→ **Page text**:

------------

I have long been a fan of First Defence, which is an anti-viral gel you squirt up  your nose and while it works, if used right, it is utterly vile and trickles down the back of your throat and I swear makes you feel worse.

So I feel pretty perky at the idea of this stuff, which you spray in your throat (so much less invasive and intimate than up the nose) and reviews say that it tastes of “slightly sweet water” which is better than the toilet-cleaner reek of First Defence.

Anyway I haven’t tried it yet but I’m off to buy some later. If you have any experiences with this feel free to post your thoughts in the handy comments section below.

Nappy grab-bags


I am at a very particular stage – toilet-wise – with my son, who is 2.5.

I have attempted potty-training once or twice and it is clear that he vaguely knows what I mean, but isn’t quite there yet. His nursery doesn’t care if he’s not potty-trained yet and I don’t really care so I’ll wait until Spring.

Until then, when for some weeks leaving the house requires a bag containing a full change of clothes, a nose peg and a hip flask, we can go about our business, scuse the pun, packing only an emergency nappy change.

------------

→ **Source information**:

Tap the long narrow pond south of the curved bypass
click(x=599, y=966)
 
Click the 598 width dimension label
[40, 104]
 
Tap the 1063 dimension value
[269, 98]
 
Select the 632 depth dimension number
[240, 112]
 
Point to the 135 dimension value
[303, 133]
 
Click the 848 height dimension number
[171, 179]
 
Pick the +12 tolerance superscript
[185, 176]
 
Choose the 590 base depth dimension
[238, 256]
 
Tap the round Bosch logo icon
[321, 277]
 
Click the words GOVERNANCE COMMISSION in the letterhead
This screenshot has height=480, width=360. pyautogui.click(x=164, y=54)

------------

→ **What to do**: Reproduce the page text word for word, everything from "I have long" down to "you feel worse.". The entries come from a separate source and have no connection to the page text.

→ **Task output**:
I have long been a fan of First Defence, which is an anti-viral gel you squirt up  your nose and while it works, if used right, it is utterly vile and trickles down the back of your throat and I swear makes you feel worse.